Task description
Each record should be set down again so that it matches the original exactly.

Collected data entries

##############################

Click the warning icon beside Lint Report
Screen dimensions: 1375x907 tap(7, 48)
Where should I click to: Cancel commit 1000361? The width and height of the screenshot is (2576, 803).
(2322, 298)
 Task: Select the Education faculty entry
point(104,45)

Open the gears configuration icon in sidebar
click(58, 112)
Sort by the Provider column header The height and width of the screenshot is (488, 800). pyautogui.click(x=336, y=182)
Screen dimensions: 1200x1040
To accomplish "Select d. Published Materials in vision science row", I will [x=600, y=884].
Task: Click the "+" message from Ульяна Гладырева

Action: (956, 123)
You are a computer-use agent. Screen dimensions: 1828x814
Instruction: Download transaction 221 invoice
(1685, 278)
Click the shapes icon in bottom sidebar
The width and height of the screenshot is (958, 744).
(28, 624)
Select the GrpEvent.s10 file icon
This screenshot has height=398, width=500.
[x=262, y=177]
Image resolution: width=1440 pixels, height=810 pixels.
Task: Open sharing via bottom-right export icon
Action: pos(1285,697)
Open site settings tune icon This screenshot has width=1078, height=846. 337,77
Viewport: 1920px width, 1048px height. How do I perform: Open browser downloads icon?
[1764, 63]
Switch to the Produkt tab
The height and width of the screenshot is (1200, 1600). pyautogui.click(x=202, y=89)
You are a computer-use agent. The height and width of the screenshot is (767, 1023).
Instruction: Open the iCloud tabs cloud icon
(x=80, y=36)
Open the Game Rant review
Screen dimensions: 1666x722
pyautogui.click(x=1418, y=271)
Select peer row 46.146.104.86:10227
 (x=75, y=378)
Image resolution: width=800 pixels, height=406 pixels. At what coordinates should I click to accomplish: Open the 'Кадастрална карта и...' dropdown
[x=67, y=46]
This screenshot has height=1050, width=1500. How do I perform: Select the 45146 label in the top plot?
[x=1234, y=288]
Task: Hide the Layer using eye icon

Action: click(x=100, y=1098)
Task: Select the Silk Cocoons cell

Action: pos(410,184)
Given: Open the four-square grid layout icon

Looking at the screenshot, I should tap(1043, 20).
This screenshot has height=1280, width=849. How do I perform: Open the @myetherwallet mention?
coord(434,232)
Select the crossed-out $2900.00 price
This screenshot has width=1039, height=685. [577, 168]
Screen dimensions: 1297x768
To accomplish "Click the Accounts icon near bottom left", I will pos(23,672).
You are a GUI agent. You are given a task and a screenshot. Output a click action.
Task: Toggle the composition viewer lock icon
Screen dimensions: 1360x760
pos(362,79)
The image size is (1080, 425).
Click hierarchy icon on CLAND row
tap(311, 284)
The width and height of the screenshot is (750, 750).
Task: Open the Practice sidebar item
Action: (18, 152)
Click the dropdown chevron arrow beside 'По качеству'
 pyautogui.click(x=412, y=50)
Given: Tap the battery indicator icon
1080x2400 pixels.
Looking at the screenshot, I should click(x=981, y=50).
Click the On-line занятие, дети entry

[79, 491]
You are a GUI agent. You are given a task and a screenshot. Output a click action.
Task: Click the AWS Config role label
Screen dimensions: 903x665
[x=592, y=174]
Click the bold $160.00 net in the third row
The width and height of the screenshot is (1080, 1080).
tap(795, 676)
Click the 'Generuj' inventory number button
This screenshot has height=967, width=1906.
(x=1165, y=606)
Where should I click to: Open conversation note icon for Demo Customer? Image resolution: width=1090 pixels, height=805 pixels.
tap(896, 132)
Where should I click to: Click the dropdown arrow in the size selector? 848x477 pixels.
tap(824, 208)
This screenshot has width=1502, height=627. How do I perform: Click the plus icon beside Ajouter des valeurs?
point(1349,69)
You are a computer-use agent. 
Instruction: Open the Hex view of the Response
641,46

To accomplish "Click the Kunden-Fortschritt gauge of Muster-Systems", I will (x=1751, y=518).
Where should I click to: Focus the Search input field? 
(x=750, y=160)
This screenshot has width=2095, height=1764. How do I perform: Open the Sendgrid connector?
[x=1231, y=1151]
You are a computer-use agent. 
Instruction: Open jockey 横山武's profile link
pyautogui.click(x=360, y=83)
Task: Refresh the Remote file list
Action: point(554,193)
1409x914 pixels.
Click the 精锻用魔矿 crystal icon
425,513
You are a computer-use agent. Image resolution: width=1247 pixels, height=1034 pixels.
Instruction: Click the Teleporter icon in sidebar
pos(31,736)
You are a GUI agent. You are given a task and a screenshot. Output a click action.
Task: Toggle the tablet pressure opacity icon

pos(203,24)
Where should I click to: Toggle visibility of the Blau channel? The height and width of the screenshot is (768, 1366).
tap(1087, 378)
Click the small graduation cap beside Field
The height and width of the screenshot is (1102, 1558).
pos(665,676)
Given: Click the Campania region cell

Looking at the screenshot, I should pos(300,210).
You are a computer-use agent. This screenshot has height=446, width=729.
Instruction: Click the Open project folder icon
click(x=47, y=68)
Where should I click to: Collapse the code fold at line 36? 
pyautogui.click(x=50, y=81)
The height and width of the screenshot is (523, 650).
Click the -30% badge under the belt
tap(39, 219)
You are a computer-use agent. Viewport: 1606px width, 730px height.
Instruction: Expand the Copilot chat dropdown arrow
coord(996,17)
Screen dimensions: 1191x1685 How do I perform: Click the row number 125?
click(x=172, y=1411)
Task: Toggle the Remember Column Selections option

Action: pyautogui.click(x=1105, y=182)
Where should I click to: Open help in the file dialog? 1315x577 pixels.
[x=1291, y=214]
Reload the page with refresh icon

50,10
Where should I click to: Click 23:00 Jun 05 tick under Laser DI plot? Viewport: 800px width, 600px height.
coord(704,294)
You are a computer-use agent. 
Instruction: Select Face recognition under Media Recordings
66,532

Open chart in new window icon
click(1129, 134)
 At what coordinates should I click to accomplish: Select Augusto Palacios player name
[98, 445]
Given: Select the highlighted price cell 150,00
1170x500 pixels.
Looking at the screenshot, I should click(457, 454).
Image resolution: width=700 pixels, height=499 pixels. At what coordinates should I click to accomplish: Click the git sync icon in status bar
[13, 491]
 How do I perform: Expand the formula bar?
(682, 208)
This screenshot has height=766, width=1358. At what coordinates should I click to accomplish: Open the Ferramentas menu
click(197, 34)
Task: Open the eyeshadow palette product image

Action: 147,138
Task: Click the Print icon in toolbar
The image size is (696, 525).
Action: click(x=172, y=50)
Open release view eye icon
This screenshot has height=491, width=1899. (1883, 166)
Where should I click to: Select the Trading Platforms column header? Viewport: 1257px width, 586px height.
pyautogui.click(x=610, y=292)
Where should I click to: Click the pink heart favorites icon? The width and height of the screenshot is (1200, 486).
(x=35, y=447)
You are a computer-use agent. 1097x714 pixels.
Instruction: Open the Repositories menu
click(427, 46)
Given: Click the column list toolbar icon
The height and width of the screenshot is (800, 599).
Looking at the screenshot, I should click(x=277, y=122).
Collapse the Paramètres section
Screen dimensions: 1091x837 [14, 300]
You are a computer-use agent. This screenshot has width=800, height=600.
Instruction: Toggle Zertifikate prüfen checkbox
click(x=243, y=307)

##############################

Solution to this task
Click the warning icon beside Lint Report
Screen dimensions: 1375x907 tap(7, 48)
Where should I click to: Cancel commit 1000361? The width and height of the screenshot is (2576, 803).
(2322, 298)
 Task: Select the Education faculty entry
point(104,45)

Open the gears configuration icon in sidebar
click(58, 112)
Sort by the Provider column header The height and width of the screenshot is (488, 800). pyautogui.click(x=336, y=182)
Screen dimensions: 1200x1040
To accomplish "Select d. Published Materials in vision science row", I will [x=600, y=884].
Task: Click the "+" message from Ульяна Гладырева

Action: (956, 123)
You are a computer-use agent. Screen dimensions: 1828x814
Instruction: Download transaction 221 invoice
(1685, 278)
Click the shapes icon in bottom sidebar
The width and height of the screenshot is (958, 744).
(28, 624)
Select the GrpEvent.s10 file icon
This screenshot has height=398, width=500.
[x=262, y=177]
Image resolution: width=1440 pixels, height=810 pixels.
Task: Open sharing via bottom-right export icon
Action: pos(1285,697)
Open site settings tune icon This screenshot has width=1078, height=846. 337,77
Viewport: 1920px width, 1048px height. How do I perform: Open browser downloads icon?
[1764, 63]
Switch to the Produkt tab
The height and width of the screenshot is (1200, 1600). pyautogui.click(x=202, y=89)
You are a computer-use agent. The height and width of the screenshot is (767, 1023).
Instruction: Open the iCloud tabs cloud icon
(x=80, y=36)
Open the Game Rant review
Screen dimensions: 1666x722
pyautogui.click(x=1418, y=271)
Select peer row 46.146.104.86:10227
 (x=75, y=378)
Image resolution: width=800 pixels, height=406 pixels. At what coordinates should I click to accomplish: Open the 'Кадастрална карта и...' dropdown
[x=67, y=46]
This screenshot has height=1050, width=1500. How do I perform: Select the 45146 label in the top plot?
[x=1234, y=288]
Task: Hide the Layer using eye icon

Action: click(x=100, y=1098)
Task: Select the Silk Cocoons cell

Action: pos(410,184)
Given: Open the four-square grid layout icon

Looking at the screenshot, I should tap(1043, 20).
This screenshot has height=1280, width=849. How do I perform: Open the @myetherwallet mention?
coord(434,232)
Select the crossed-out $2900.00 price
This screenshot has width=1039, height=685. [577, 168]
Screen dimensions: 1297x768
To accomplish "Click the Accounts icon near bottom left", I will pos(23,672).
You are a GUI agent. You are given a task and a screenshot. Output a click action.
Task: Toggle the composition viewer lock icon
Screen dimensions: 1360x760
pos(362,79)
The image size is (1080, 425).
Click hierarchy icon on CLAND row
tap(311, 284)
The width and height of the screenshot is (750, 750).
Task: Open the Practice sidebar item
Action: (18, 152)
Click the dropdown chevron arrow beside 'По качеству'
 pyautogui.click(x=412, y=50)
Given: Tap the battery indicator icon
1080x2400 pixels.
Looking at the screenshot, I should click(x=981, y=50).
Click the On-line занятие, дети entry

[79, 491]
You are a GUI agent. You are given a task and a screenshot. Output a click action.
Task: Click the AWS Config role label
Screen dimensions: 903x665
[x=592, y=174]
Click the bold $160.00 net in the third row
The width and height of the screenshot is (1080, 1080).
tap(795, 676)
Click the 'Generuj' inventory number button
This screenshot has height=967, width=1906.
(x=1165, y=606)
Where should I click to: Open conversation note icon for Demo Customer? Image resolution: width=1090 pixels, height=805 pixels.
tap(896, 132)
Where should I click to: Click the dropdown arrow in the size selector? 848x477 pixels.
tap(824, 208)
This screenshot has width=1502, height=627. How do I perform: Click the plus icon beside Ajouter des valeurs?
point(1349,69)
You are a computer-use agent. 
Instruction: Open the Hex view of the Response
641,46

To accomplish "Click the Kunden-Fortschritt gauge of Muster-Systems", I will (x=1751, y=518).
Where should I click to: Focus the Search input field? 
(x=750, y=160)
This screenshot has width=2095, height=1764. How do I perform: Open the Sendgrid connector?
[x=1231, y=1151]
You are a computer-use agent. 
Instruction: Open jockey 横山武's profile link
pyautogui.click(x=360, y=83)
Task: Refresh the Remote file list
Action: point(554,193)
1409x914 pixels.
Click the 精锻用魔矿 crystal icon
425,513
You are a computer-use agent. Image resolution: width=1247 pixels, height=1034 pixels.
Instruction: Click the Teleporter icon in sidebar
pos(31,736)
You are a GUI agent. You are given a task and a screenshot. Output a click action.
Task: Toggle the tablet pressure opacity icon

pos(203,24)
Where should I click to: Toggle visibility of the Blau channel? The height and width of the screenshot is (768, 1366).
tap(1087, 378)
Click the small graduation cap beside Field
The height and width of the screenshot is (1102, 1558).
pos(665,676)
Given: Click the Campania region cell

Looking at the screenshot, I should pos(300,210).
You are a computer-use agent. This screenshot has height=446, width=729.
Instruction: Click the Open project folder icon
click(x=47, y=68)
Where should I click to: Collapse the code fold at line 36? 
pyautogui.click(x=50, y=81)
The height and width of the screenshot is (523, 650).
Click the -30% badge under the belt
tap(39, 219)
You are a computer-use agent. Viewport: 1606px width, 730px height.
Instruction: Expand the Copilot chat dropdown arrow
coord(996,17)
Screen dimensions: 1191x1685 How do I perform: Click the row number 125?
click(x=172, y=1411)
Task: Toggle the Remember Column Selections option

Action: pyautogui.click(x=1105, y=182)
Where should I click to: Open help in the file dialog? 1315x577 pixels.
[x=1291, y=214]
Reload the page with refresh icon

50,10
Where should I click to: Click 23:00 Jun 05 tick under Laser DI plot? Viewport: 800px width, 600px height.
coord(704,294)
You are a computer-use agent. 
Instruction: Select Face recognition under Media Recordings
66,532

Open chart in new window icon
click(1129, 134)
 At what coordinates should I click to accomplish: Select Augusto Palacios player name
[98, 445]
Given: Select the highlighted price cell 150,00
1170x500 pixels.
Looking at the screenshot, I should click(457, 454).
Image resolution: width=700 pixels, height=499 pixels. At what coordinates should I click to accomplish: Click the git sync icon in status bar
[13, 491]
 How do I perform: Expand the formula bar?
(682, 208)
This screenshot has height=766, width=1358. At what coordinates should I click to accomplish: Open the Ferramentas menu
click(197, 34)
Task: Open the eyeshadow palette product image

Action: 147,138
Task: Click the Print icon in toolbar
The image size is (696, 525).
Action: click(x=172, y=50)
Open release view eye icon
This screenshot has height=491, width=1899. (1883, 166)
Where should I click to: Select the Trading Platforms column header? Viewport: 1257px width, 586px height.
pyautogui.click(x=610, y=292)
Where should I click to: Click the pink heart favorites icon? The width and height of the screenshot is (1200, 486).
(x=35, y=447)
You are a computer-use agent. 1097x714 pixels.
Instruction: Open the Repositories menu
click(427, 46)
Given: Click the column list toolbar icon
The height and width of the screenshot is (800, 599).
Looking at the screenshot, I should click(x=277, y=122).
Collapse the Paramètres section
Screen dimensions: 1091x837 [14, 300]
You are a computer-use agent. This screenshot has width=800, height=600.
Instruction: Toggle Zertifikate prüfen checkbox
click(x=243, y=307)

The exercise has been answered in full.